Another alternative is FTCoreText ( https://github.com/FuerteInternational/FTCoreText ), which I've had good experience with. Like AttributedMarkdown or Slash, you define NSAttributedString text styles in code. But there are (I believe) two differences which might be significant advantages in some cases.
First, FTCoreText doesn't predefine the tag vocabulary. You just associate your styles with tag names you define, and write your text in a pseudo-XML syntax using those tags. This is good for defining tags with semantics suited to your particular domain.
Second, FTCoreText doesn't use UIKit's NSAttributedString attributes. It uses the more powerful CoreText NSAttributedString attributes, which have been present since iOS5 at least. They are more powerful in one important way: only the CoreText string attributes support defining tab stops. This might seem like an irrelevant corner case, except that (as far as I know) this is the only way to properly define correct text indentation of text in bulleted list items.
The tag vocabulary isn't really predefined. There is a default vocabulary, but it can be easily changed by passing in a different dictionary of tags.
Also, the attributes aren't restricted to UIKit's NSAttributedString attributes (or not by Slash, anyway). You can provide whatever attributes you want, so long as the view you pass the attributed string to understands them.
Wait, why doesn't iOS have the equivalent of the -initWithHTML:documentAttributes method from the AppKit additions? That's been around since, let me check... always. Why would Apple leave it off on the iPhone?
At least with RTF, that seems to be functionality that is generally missing from UIKit. HTML parsing, on the other hand, is already there in WebKit.
The sense I get is that Apple didn't really know what they were doing when they first released the iPhone, didn't actually intend to release an API for it (after all, the initial message to developers was "just build an HTML 5 app") and then rushed one out without properly thinking through its design.
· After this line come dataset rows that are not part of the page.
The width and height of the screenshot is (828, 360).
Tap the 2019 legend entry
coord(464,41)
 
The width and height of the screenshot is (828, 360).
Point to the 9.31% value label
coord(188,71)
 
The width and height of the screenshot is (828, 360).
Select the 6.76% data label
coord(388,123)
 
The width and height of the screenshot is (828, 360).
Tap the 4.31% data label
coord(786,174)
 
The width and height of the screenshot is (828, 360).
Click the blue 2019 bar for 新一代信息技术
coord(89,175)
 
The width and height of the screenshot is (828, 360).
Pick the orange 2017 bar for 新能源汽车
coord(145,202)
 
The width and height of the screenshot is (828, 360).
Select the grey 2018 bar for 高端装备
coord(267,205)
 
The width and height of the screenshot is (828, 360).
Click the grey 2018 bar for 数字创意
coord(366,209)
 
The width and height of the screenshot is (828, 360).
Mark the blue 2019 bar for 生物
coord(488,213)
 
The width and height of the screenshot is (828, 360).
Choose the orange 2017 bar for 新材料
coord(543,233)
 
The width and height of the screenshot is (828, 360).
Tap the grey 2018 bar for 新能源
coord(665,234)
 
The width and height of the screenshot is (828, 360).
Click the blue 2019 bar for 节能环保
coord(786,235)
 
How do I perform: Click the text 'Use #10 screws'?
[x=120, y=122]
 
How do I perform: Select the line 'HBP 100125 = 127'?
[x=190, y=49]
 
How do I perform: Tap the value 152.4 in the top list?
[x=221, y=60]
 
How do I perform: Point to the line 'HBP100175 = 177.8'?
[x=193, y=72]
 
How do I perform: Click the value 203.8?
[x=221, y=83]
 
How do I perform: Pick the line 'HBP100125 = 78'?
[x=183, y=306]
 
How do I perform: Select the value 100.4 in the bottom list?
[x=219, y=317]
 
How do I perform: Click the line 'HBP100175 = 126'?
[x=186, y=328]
And I guess they've been filling the gaps ever sense.
Interesting... I sort of agree. But the strange thing is to start supporting rich text in UIKit controls without providing a sane API for manipulating rich text. That's not problem introduced with v1.0, it's a problem introduced at v6.0.
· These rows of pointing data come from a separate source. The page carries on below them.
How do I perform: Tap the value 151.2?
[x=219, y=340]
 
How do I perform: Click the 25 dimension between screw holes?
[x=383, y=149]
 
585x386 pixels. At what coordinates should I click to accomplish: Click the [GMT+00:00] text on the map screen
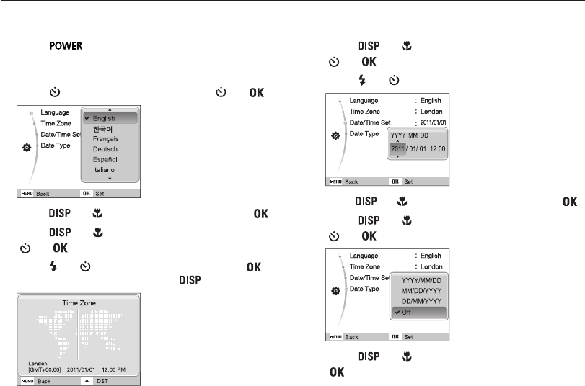tap(45, 369)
The problems I run into tend to be quite circumscribed deficiencies that are more like oversights than deep design flaws. I'd attribute that to the pressure to rapidly improve the API rather than the framework never have being thought through (In general, I find UIKit better thought out than AppKit).
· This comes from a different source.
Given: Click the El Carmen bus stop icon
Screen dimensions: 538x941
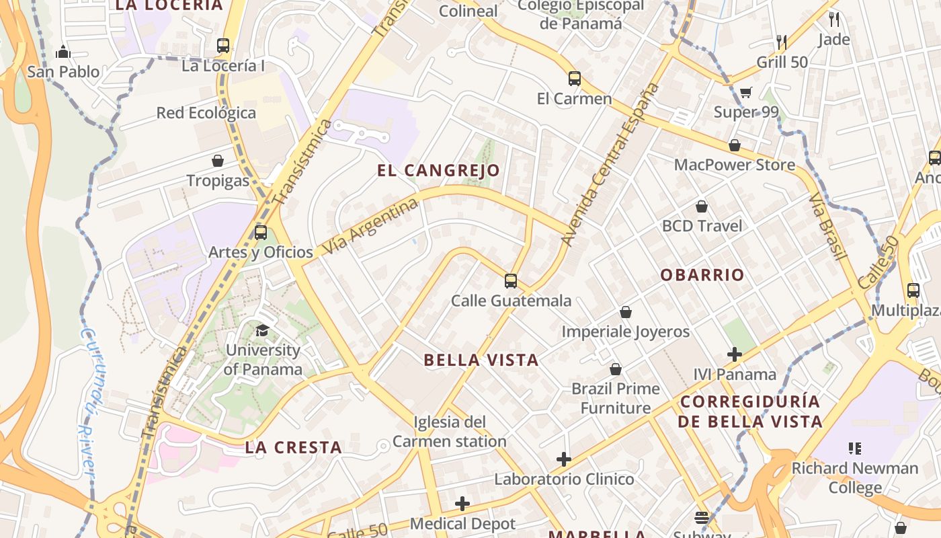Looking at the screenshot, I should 574,79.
Whether it was the official policy or not, I'd imagine that the UIKit team probably wanted UIKit to be an API... Wouldn't a private api that looked like that just be completely over-engineered?
>Whether it was the official policy or not, I'd imagine that the UIKit team probably wanted UIKit to be an API... Wouldn't a private api that looked like that just be completely over-engineered?
Yes probably, but API design is hard, and when the API is for something that big, it's even harder. My gut hypothesis is that Apple didn't initially put anyone with that particular expertise on the team because the people in charge thought HTML5 would be good enough. The people on the team, being UI developers, knew that that was silly and that the API would eventually need to be public, so they made a valiant effort to prepare for the inevitable.
I think the strongest argument for a markup language/translator for NSAttributedString is ease of localizing other languages. A translator can learn the basic markdown, and that can be passed along in a .strings file.